# EXERCISE OBJECTIVE:
Return the lines below exactly, from the first line to the line that contains "Missatges més antics (311, 2488)". Leave out pictures.

Stored items:
****

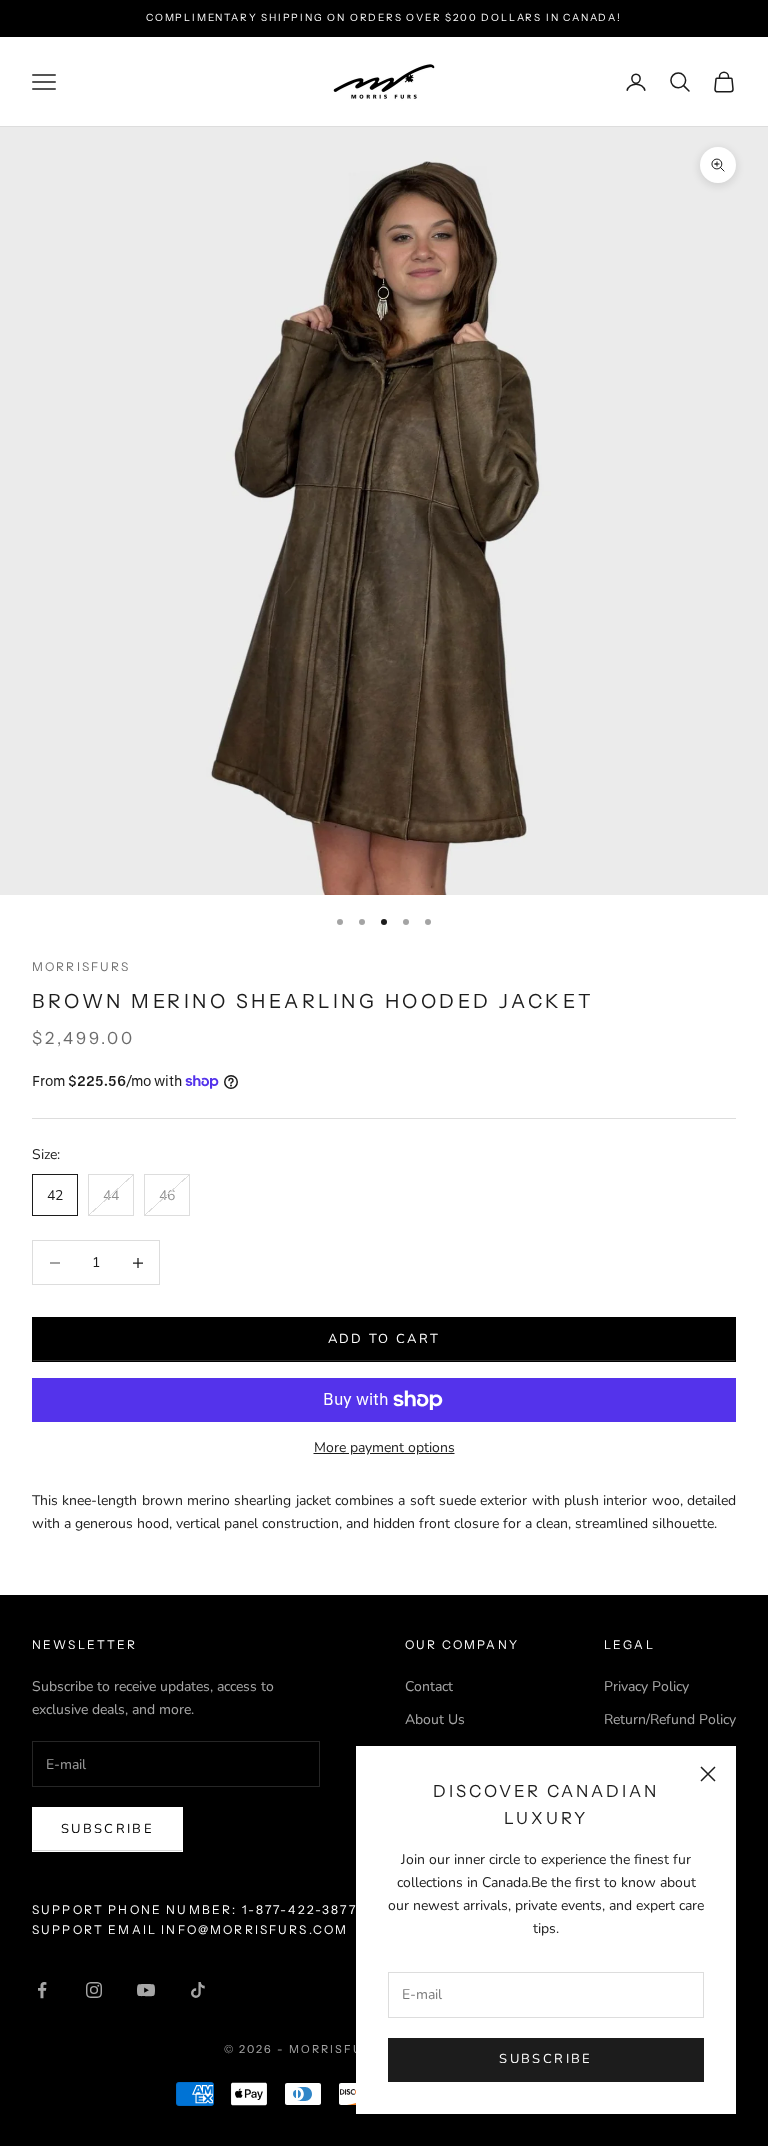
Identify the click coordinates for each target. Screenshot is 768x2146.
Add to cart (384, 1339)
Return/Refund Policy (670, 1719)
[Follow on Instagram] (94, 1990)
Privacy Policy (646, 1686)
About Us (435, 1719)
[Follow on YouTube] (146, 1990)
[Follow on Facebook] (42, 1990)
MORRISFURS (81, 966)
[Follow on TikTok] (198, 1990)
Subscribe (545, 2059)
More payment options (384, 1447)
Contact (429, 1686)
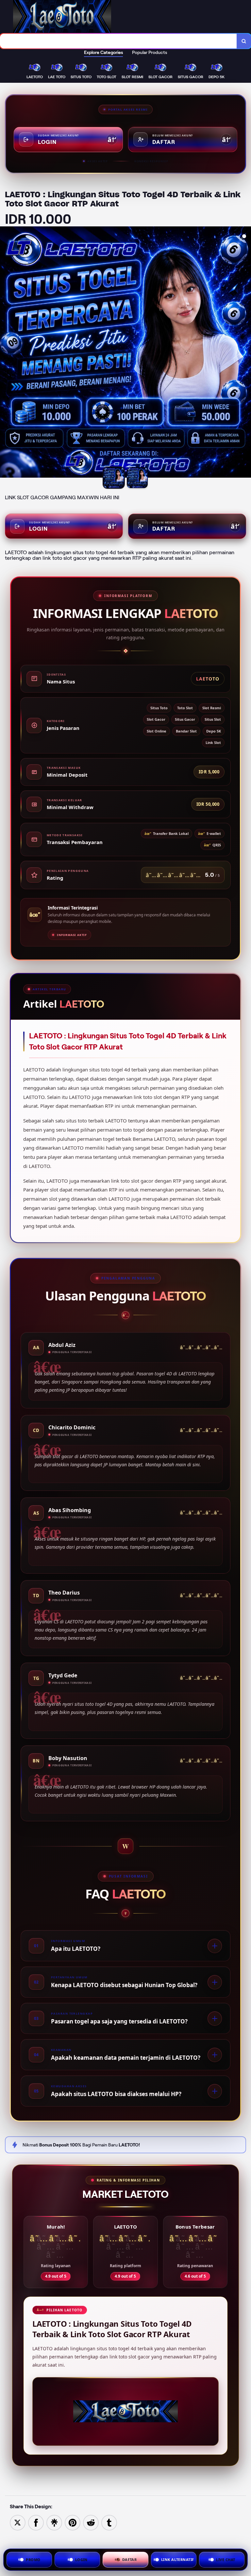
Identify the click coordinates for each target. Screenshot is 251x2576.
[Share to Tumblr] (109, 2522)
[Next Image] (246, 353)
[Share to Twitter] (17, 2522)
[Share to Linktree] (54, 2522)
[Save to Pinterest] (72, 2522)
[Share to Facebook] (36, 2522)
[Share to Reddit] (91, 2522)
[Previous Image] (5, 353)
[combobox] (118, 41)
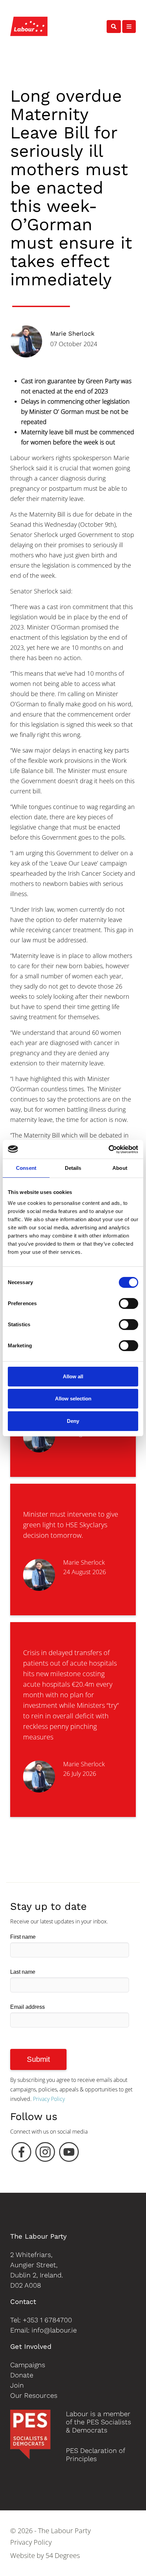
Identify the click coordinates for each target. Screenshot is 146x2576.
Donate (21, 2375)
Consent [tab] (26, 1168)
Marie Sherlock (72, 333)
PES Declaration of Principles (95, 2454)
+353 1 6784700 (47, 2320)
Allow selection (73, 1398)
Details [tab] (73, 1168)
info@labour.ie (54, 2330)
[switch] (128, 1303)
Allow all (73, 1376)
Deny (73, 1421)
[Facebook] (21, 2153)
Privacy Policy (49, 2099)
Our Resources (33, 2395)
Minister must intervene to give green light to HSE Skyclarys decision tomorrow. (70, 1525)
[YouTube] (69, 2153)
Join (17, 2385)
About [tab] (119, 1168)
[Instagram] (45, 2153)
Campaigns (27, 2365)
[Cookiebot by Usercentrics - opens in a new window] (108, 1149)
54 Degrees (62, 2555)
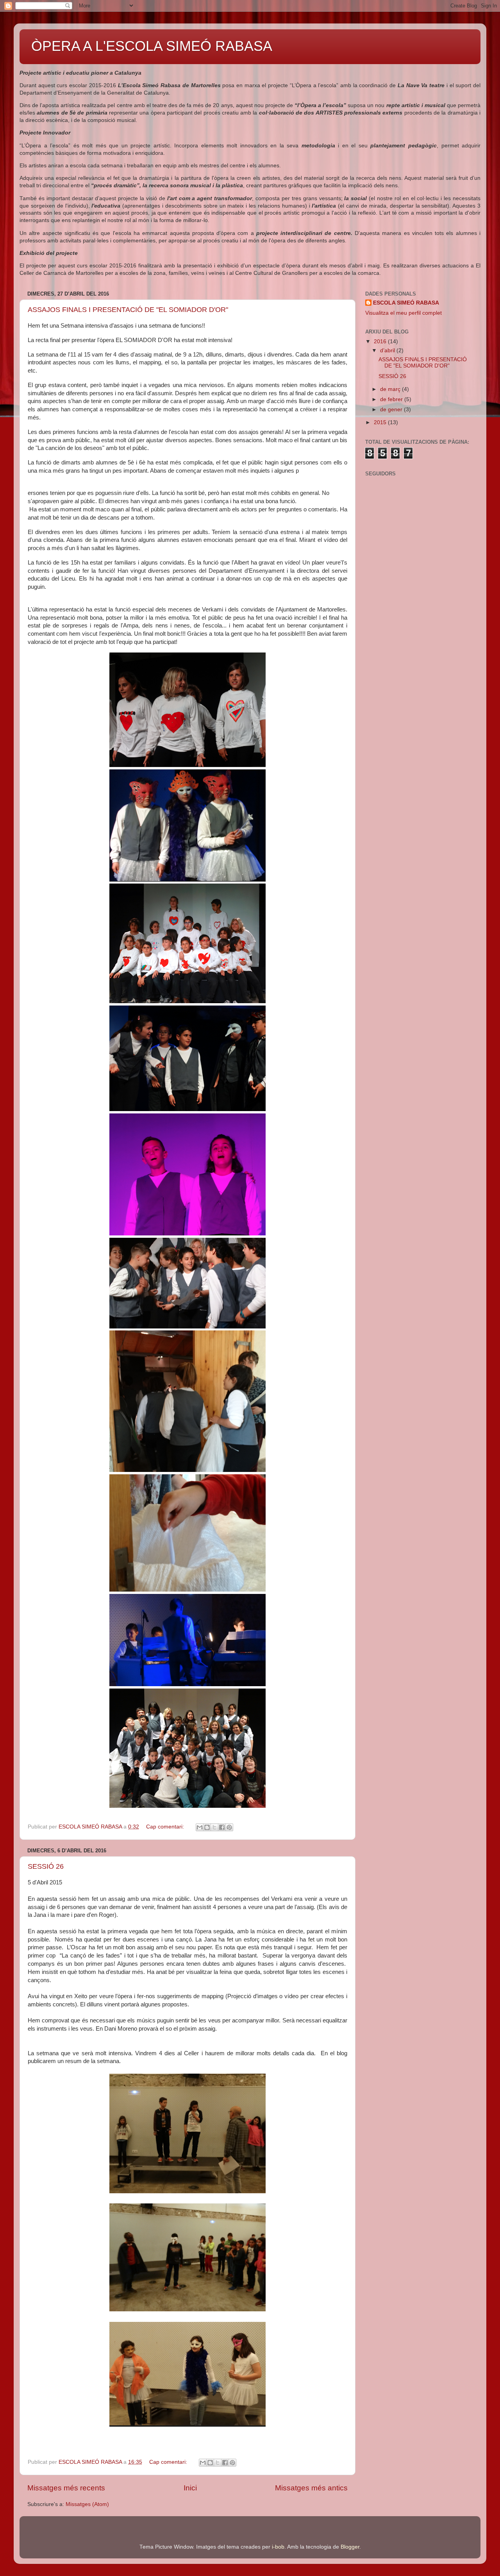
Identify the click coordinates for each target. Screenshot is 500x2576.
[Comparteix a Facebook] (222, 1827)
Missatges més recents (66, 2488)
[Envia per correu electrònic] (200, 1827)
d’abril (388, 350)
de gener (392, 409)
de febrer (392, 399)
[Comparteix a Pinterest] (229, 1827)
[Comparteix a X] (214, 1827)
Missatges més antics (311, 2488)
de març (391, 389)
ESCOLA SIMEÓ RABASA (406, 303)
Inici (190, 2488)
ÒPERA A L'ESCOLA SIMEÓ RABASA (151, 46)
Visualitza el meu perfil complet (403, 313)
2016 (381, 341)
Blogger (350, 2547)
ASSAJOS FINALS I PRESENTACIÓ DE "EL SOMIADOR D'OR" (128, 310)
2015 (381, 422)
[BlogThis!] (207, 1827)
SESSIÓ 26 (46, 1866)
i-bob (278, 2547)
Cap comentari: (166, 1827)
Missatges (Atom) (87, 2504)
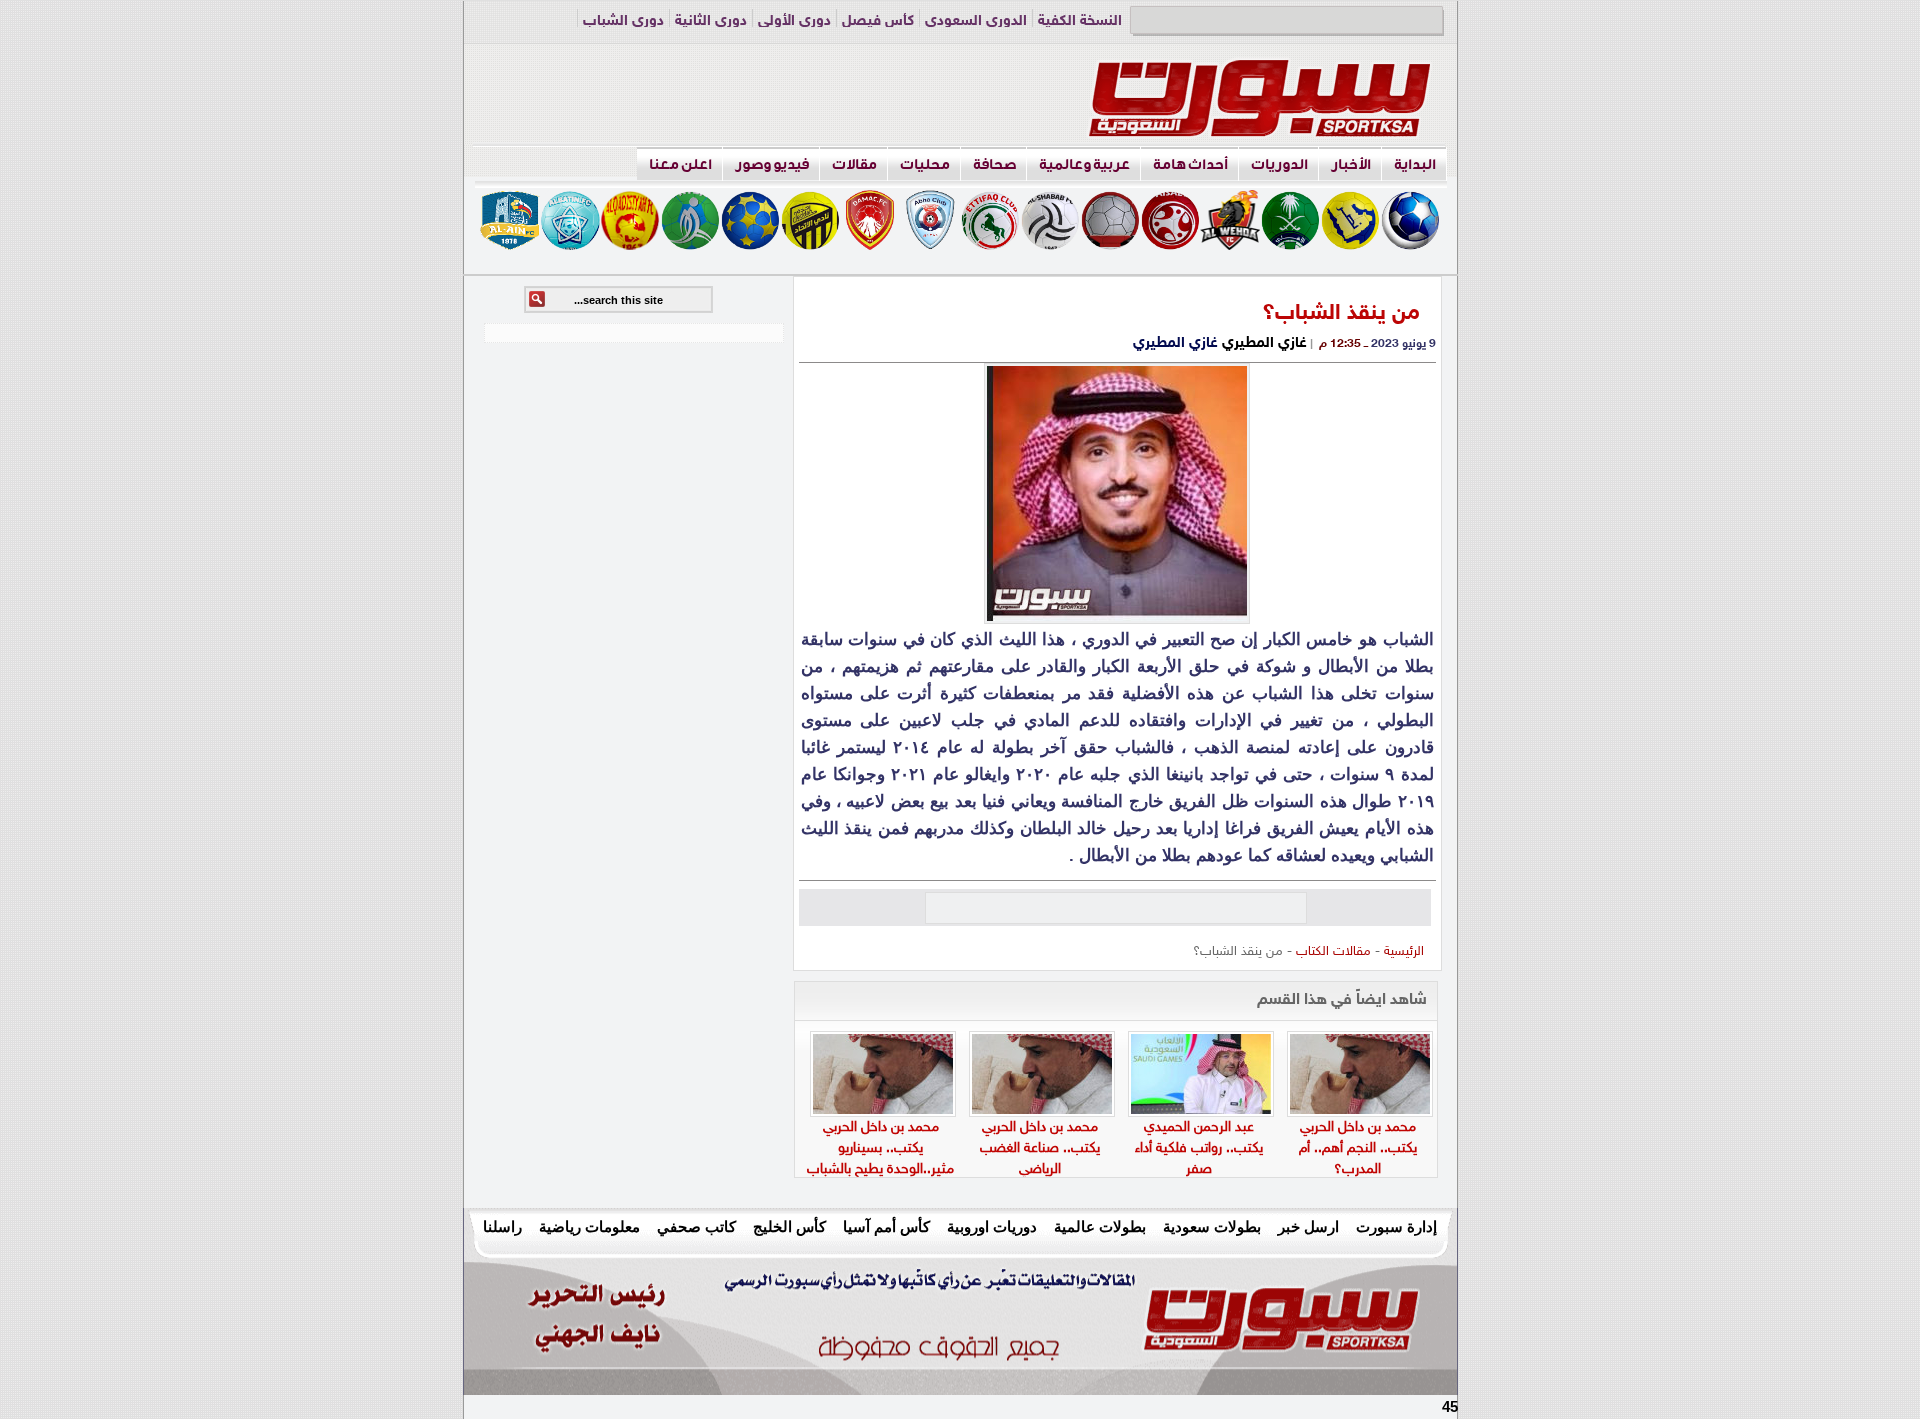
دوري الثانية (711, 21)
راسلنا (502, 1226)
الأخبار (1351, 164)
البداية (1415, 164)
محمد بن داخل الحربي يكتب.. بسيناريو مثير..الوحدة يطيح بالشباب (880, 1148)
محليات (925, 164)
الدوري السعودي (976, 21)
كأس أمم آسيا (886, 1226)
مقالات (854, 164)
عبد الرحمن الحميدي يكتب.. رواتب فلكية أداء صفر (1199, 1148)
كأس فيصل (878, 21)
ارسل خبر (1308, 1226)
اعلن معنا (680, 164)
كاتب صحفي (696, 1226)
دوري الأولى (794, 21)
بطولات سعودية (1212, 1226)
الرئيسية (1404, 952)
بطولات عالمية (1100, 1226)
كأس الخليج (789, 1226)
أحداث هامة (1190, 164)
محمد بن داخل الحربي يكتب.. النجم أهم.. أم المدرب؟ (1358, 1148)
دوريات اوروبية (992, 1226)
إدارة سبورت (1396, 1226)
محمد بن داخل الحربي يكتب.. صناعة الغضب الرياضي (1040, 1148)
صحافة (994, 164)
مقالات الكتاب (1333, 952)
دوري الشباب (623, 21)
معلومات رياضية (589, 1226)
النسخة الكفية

****

# EXPECTED OUTPUT:
Identify the click coordinates for each target. Screenshot is 768x2146.
Add to cart (384, 1339)
Return/Refund Policy (670, 1719)
[Follow on Instagram] (94, 1990)
Privacy Policy (646, 1686)
About Us (435, 1719)
[Follow on YouTube] (146, 1990)
[Follow on Facebook] (42, 1990)
MORRISFURS (81, 966)
[Follow on TikTok] (198, 1990)
Subscribe (545, 2059)
More payment options (384, 1447)
Contact (429, 1686)
Identify the click coordinates for each target. Screenshot is 251x2576.
[Share to Tumblr] (109, 2522)
[Next Image] (246, 353)
[Share to Twitter] (17, 2522)
[Share to Linktree] (54, 2522)
[Save to Pinterest] (72, 2522)
[Share to Facebook] (36, 2522)
[Share to Reddit] (91, 2522)
[Previous Image] (5, 353)
[combobox] (118, 41)
Identify the click coordinates for each target. Screenshot is 146x2576.
Donate (21, 2375)
Consent [tab] (26, 1168)
Marie Sherlock (72, 333)
PES Declaration of Principles (95, 2454)
+353 1 6784700 (47, 2320)
Allow selection (73, 1398)
Details [tab] (73, 1168)
info@labour.ie (54, 2330)
[switch] (128, 1303)
Allow all (73, 1376)
Deny (73, 1421)
[Facebook] (21, 2153)
Privacy Policy (49, 2099)
Our Resources (33, 2395)
Minister must intervene to give green light to HSE Skyclarys decision tomorrow. (70, 1525)
[YouTube] (69, 2153)
Join (17, 2385)
About [tab] (119, 1168)
[Instagram] (45, 2153)
Campaigns (27, 2365)
[Cookiebot by Usercentrics - opens in a new window] (108, 1149)
54 Degrees (62, 2555)
Identify the click coordinates for each target. Screenshot is 500x2576.
[Comparteix a Facebook] (222, 1827)
Missatges més recents (66, 2488)
[Envia per correu electrònic] (200, 1827)
d’abril (388, 350)
de gener (392, 409)
de febrer (392, 399)
[Comparteix a Pinterest] (229, 1827)
[Comparteix a X] (214, 1827)
Missatges més antics (311, 2488)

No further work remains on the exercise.